Apart from the pictures, return every line of the listing exactly.
BEGIN
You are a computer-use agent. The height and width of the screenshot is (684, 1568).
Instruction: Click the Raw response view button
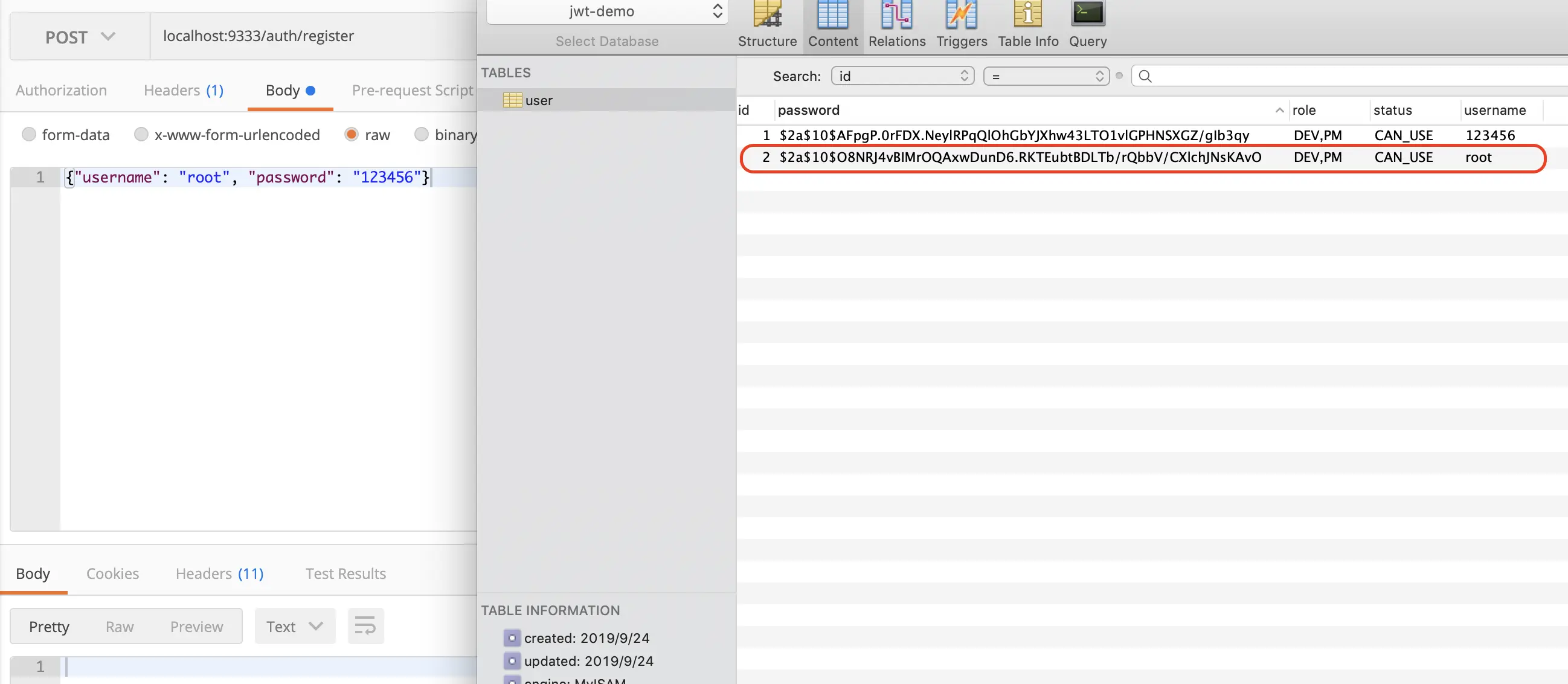(x=120, y=626)
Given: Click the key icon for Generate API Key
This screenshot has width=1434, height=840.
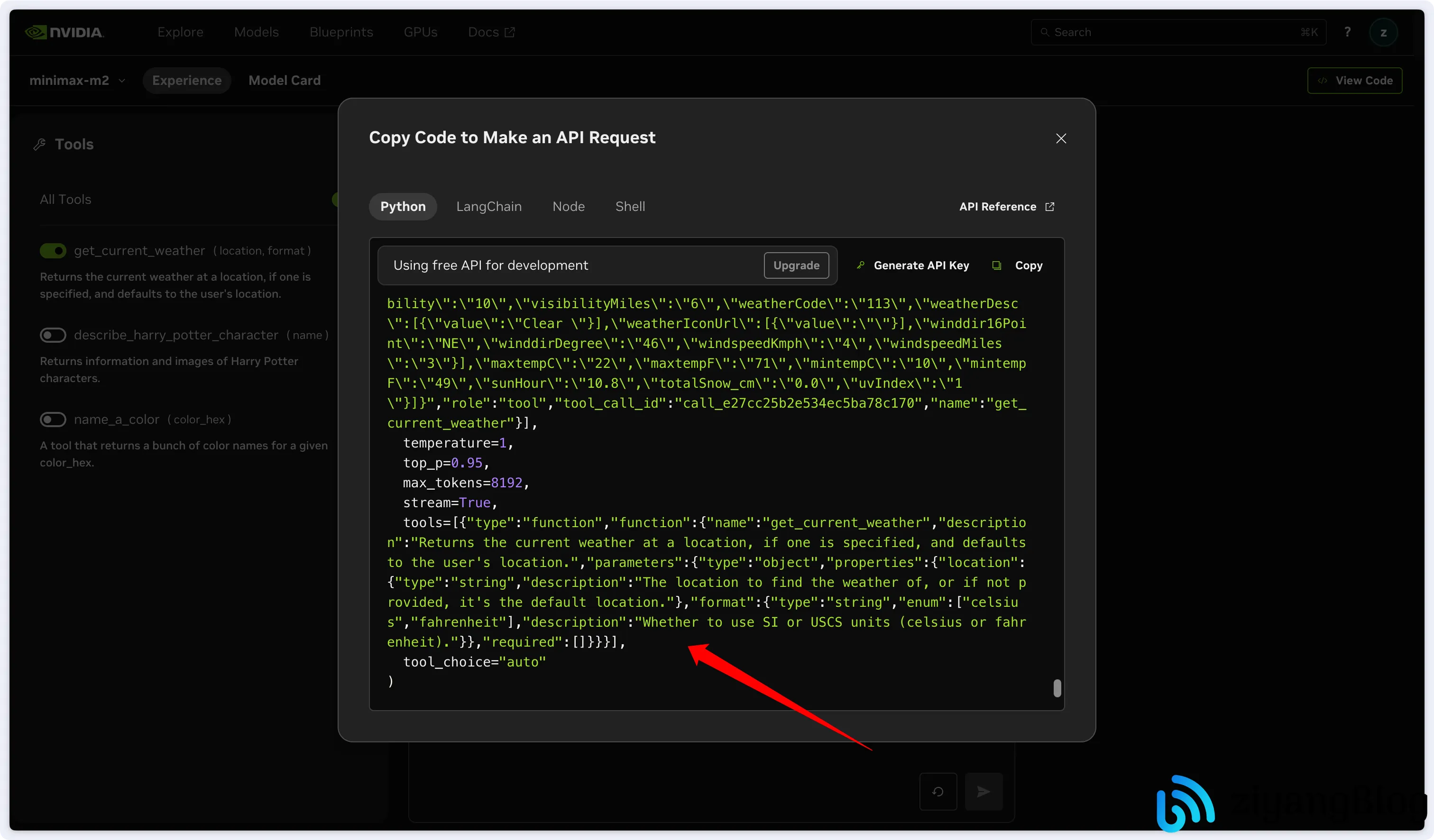Looking at the screenshot, I should click(860, 265).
END
Finished task
You are a computer-use agent. The height and width of the screenshot is (684, 1568).
Instruction: Click the Raw response view button
(x=120, y=626)
Given: Click the key icon for Generate API Key
This screenshot has width=1434, height=840.
Looking at the screenshot, I should click(860, 265).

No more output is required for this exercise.